In Newark, he published a controversial ruling regarding the permissibility, under certain conditions, of using a Shochet who is not Sabbath-observant. The opinion is cited and argued against by Rabbi Shimon Shkop.

In 1921, he succeeded Rabbi Dov Ber Halperin as the kashruth authority for Newark, on consensus of most local rabbis, ritual slaughterers, lay leaders, and kashruth supervisors in the city. The position included responsibility for Jewish slaughterhouses, butchers, and the kosher operations of Swift & Co., and effectively made him chief Orthodox rabbi of the city. Around 1925, another rabbi, Joseph Konvitz, moved to the city and created a rival kosher supervision service. He won the Swift & Co. kosher division's contract, displacing the incumbent city kashruth agency, and attempted to become the sole kashruth authority for Newark. Many noted rabbis of the day were involved in this dispute, including Rabbis Abraham Kook, Moshe Mordechai Epstein, Avrohom Dov Ber Kahana, Joseph Rosen (the Rogotchaver Gaon), Moses Margolies (RAMAZ), and Velvele (Gavriel Zev) Margolis.

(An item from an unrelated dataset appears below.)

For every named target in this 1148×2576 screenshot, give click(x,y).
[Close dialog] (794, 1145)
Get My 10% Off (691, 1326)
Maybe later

The two main parties and their organizations brought allegations, rebuttals, and counterallegations against each other. Konvitz filed a lawsuit in religious court (Beth Din), while Mendelson got a consensus of leading rabbis to back his position. There resulted a permanent rift in the city over rabbinate, with competing Vaadei Kashruth. The conflict lasted until Mendelson's death in 1941. Thereafter, Konvitz led the remaining kosher supervision in the city until his own death three years later.